For her part, Lyria said nothing and offered me a shy smile. I wondered how Eze had given birth to daughters like these.

“I take after my father,” Xane said, lifting the thought from my head with a smirk that made me wonder whether he was perceptive or able to get past my psychic shields. “Axia and Lyria are not so clearly begotten.”

“We will one day share the Seelie throne,” Axia said.

“If there's still a Seelie throne to share,” Xane scoffed.

Lyria frowned at him, but said nothing.

While the heirs argued among themselves, I turned the words I'd heard over and over in my head.
Seelie. Unseelie.
Light and dark, two parts of the same whole. I found that I didn't have to ask for definitions of these terms, the same way that I'd always known instinctively how to spell
Sidhe,
even though it wasn't written at all the way it was pronounced.

“They'll be at it for hours,” a voice whispered directly into my ear.

If I'd been in my world and not theirs, I would have jumped, but I was a different Bailey here, and I found that his presence didn't surprise me, that I'd known he was next to me, edging closer all the time.

“Drogan and Xane don't venture forth from their domain very often,” the voice continued, “and when they do, Xane makes it a point to argue with Eze's daughters the way Eze typically argues with his father.”

I turned to meet my whisperer's eyes. Like all of the Sidhe (except for me), his were blue, so light that there was barely any color in them at all. His hair was an odd combination of brown and red, the kind of hair color the sidekick on an afternoon television show might have. His skin glowed, but it made him look more sunburnt than ethereal. His features were even and perfect, but the myriad of expressions that danced across them as I surveyed him looked comfortingly commonplace.

“I'm James,” he said.

“James?” I asked. Adea, Valgius, Eze, Drogan, Axia, Lyria, Xane, and … James. Something about that seemed just a little off.

“Is there something wrong with my name?” James asked, the edges of his lips quirking upward as I tried to think of a diplomatic way to answer his question.

“There's nothing wrong with it,” I said, grateful for his cheerful disposition and the fact that in this incarnation my voice was incapable of squeaking. “It just seems kind of … human.”

James's face changed at the word
human,
almost as if I'd said a deliciously naughty word or made a dirty joke.

“It was my name first, you know, ” James said, his tone completely conversational. “It's not my fault that I may have allegedly crossed over to the mortal realm one solstice and told a pregnant woman my real name.” A look of faux innocence replaced the mischievous glint in his eyes as he continued. “It's certainly not my fault if aforementioned woman liked my name—allegedly, of course—so much that she used it for her firstborn son.”

I caught on, quicker than I might have if this conversation had been taking place on Earth. “And if the name spread across the world and became very popular for generations afterward?” I asked.

James shrugged, looking just the tiniest bit sheepish as he did. “That would not be my fault,” he said. “Allegedly.”

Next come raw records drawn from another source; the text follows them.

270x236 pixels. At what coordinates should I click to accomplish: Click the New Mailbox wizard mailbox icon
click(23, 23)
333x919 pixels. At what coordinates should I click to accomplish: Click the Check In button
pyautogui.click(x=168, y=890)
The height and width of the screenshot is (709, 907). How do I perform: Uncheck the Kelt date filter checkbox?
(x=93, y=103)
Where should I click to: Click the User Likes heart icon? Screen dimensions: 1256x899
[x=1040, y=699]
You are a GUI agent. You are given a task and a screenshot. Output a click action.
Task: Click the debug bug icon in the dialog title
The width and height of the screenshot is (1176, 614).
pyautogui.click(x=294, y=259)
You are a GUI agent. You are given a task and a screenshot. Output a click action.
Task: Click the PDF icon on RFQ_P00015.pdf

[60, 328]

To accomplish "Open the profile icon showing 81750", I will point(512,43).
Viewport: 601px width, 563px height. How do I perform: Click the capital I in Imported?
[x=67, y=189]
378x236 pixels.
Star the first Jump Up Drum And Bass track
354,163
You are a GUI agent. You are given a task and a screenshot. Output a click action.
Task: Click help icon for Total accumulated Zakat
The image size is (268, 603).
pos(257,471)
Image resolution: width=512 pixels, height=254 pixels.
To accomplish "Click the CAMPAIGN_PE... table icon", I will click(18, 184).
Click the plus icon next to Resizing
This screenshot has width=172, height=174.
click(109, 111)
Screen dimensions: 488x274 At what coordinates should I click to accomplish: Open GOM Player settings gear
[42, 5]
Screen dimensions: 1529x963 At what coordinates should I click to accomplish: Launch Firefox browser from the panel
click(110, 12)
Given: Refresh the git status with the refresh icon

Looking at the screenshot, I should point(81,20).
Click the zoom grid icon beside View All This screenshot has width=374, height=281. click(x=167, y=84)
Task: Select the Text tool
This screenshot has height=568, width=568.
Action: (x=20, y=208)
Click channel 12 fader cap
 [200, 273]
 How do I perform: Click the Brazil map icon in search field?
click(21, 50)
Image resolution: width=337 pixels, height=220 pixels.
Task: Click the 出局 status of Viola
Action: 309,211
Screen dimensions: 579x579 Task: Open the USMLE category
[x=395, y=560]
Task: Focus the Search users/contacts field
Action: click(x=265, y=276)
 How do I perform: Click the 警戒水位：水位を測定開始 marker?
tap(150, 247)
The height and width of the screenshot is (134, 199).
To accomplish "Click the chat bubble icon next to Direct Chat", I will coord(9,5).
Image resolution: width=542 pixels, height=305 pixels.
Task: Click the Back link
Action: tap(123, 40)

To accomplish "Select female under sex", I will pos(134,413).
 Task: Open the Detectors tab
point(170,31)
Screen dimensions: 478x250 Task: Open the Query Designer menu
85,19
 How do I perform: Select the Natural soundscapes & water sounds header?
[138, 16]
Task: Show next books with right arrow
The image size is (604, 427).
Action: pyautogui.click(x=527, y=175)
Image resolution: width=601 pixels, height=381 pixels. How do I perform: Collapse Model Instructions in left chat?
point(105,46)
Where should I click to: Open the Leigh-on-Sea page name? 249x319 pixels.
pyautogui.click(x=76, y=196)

I should have been weirded out that I was talking to the first James, especially as that meant he was at least a few thousand years old, but something about him felt so wonderfully normal that I couldn't quite accept that fact,
and I chose to ignore it—and his reaction to the word
human
—entirely.

Unconsciously, my gaze flitted toward Xane and Eze's girls, as I wondered if all Sidhe would have the same reaction. I found the three of them still in a standoff, the girls silent and Xane pontificating enough for all three of them. On the other side of the fire, the cliquey girls were still whispering and snorting to themselves, content to pretend that I'd never dared to tread on this sacred place or their sacrosanct little social circle.